Data and Synthetic Generation
- Reverso is trained on the diverse GiftEval pretraining dataset, with a focus on balancing representation across different time series domains.
- Data augmentation techniques are applied, including downsampling, amplitude modulation, flipping, censoring, and mixup.
- Synthetic data is generated using Gaussian processes with a variety of kernels, as well as spike and trapezoidal patterns.
Inference
- Reverso uses several inference-time techniques to improve performance:
- Flip equivariance: Averaging predictions on original and flipped inputs
- Downsampling: Dynamically adjusting the input sequence length based on estimated seasonality
Results
Zero-shot Forecasting
- On the diverse Gift-Eval benchmark, Reverso models outperform much larger TSFM baselines across short, medium, and long forecast horizons.
- Reverso-2.6M achieves a MASE of 0.711, compared to 0.763 for the 1.5B parameter Xihe-Max model.
- Reverso models also demonstrate strong zero-shot transfer performance on the LTSF dataset, outperforming baselines like Sundial and Timer-XL despite having over 100x fewer parameters.
Ablations
- Hybrid sequence mixing layers (long convolutions + DeltaNet) are critical to Reverso's performance, outperforming pure attention or linear RNN models.
- Data augmentation and synthetic data generation also provide significant boosts to performance.
- Inference techniques like downsampling and flip equivariance further improve forecasting accuracy.
Limitations and Future Work
- Reverso is primarily focused on univariate time series forecasting. Extensions to multivariate time series could be investigated.
- While Reverso performs well on long-horizon forecasting, there is still a performance gap compared to larger TSFMs on shorter sequences.
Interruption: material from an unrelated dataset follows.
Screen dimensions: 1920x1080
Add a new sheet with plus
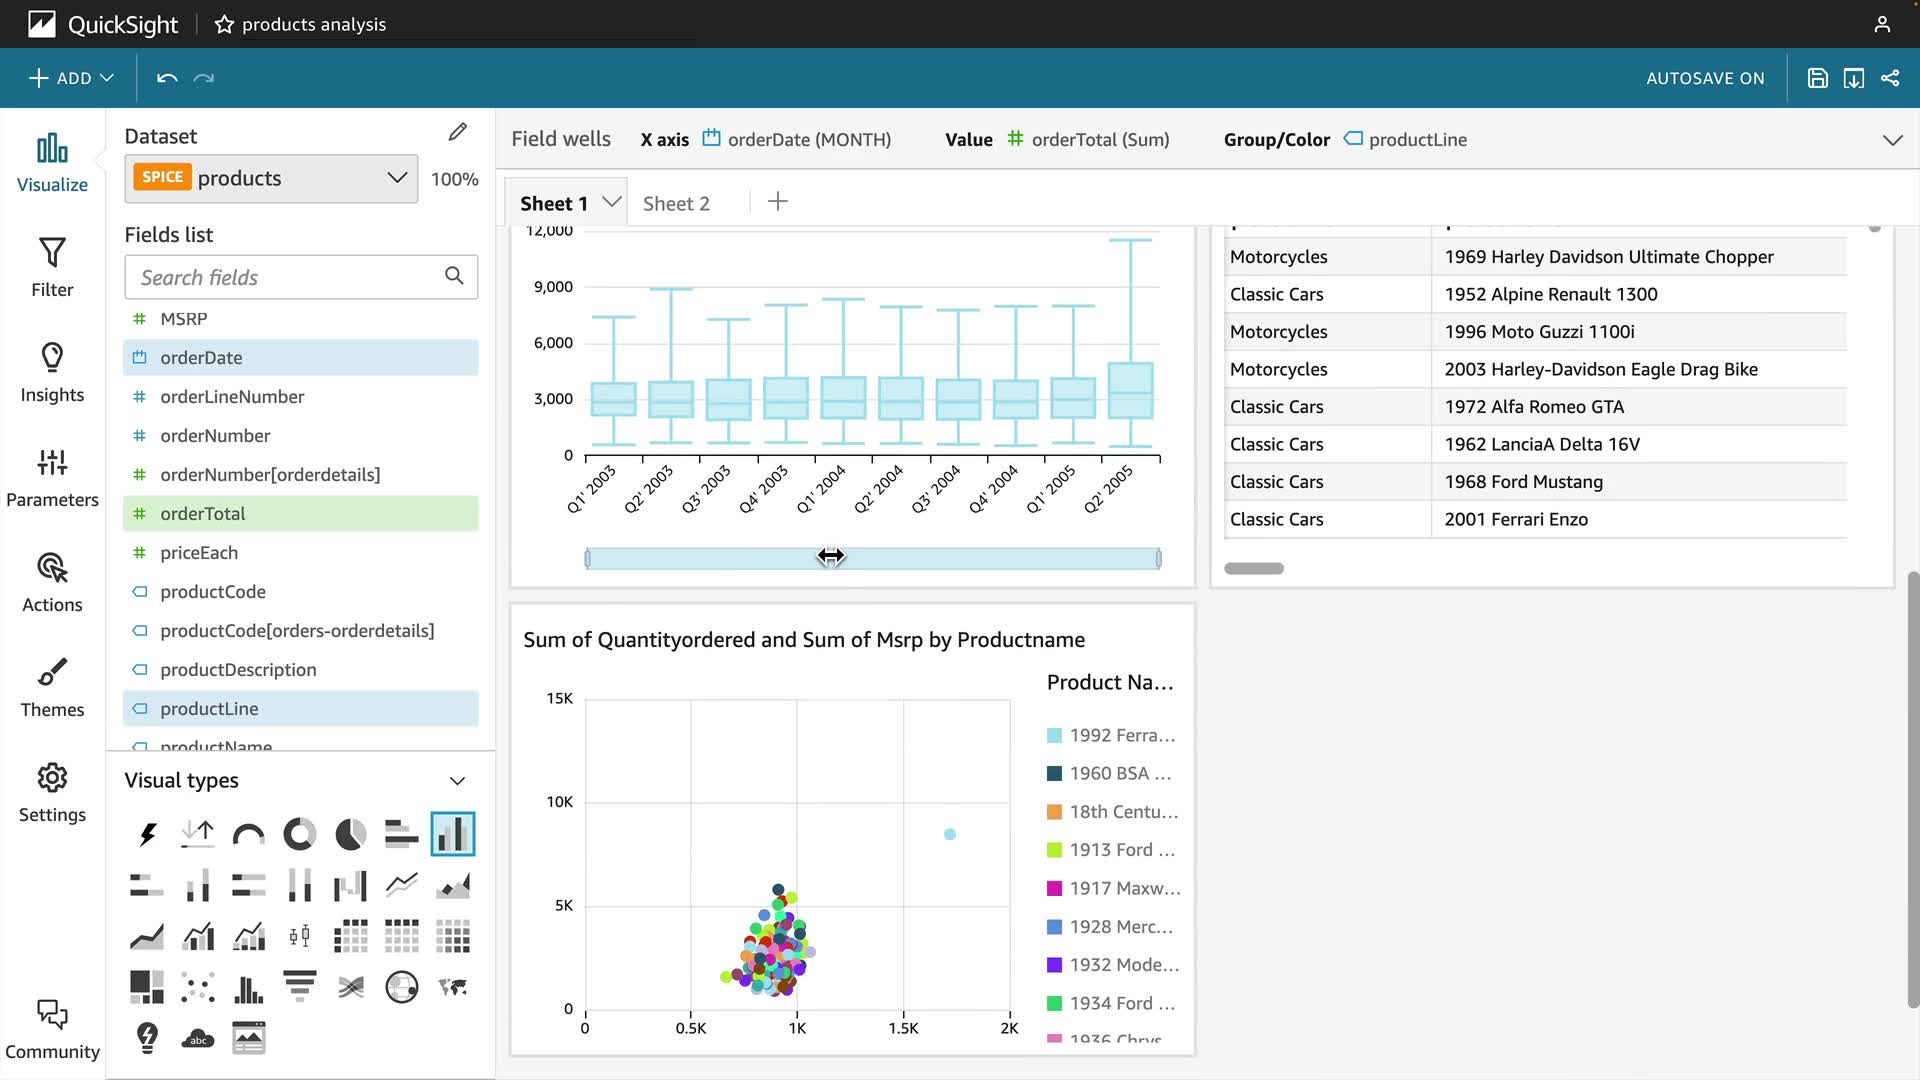(x=778, y=202)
- Future work could explore incorporating distributional forecasting capabilities beyond point predictions.
Conclusion
Reverso demonstrates that large, expensive time series foundation models are not strictly necessary to achieve strong zero-shot forecasting performance. Its simple hybrid architecture and targeted data and inference strategies push the performance-efficiency frontier, opening up the possibility of practical, high-performing TSFM deployments.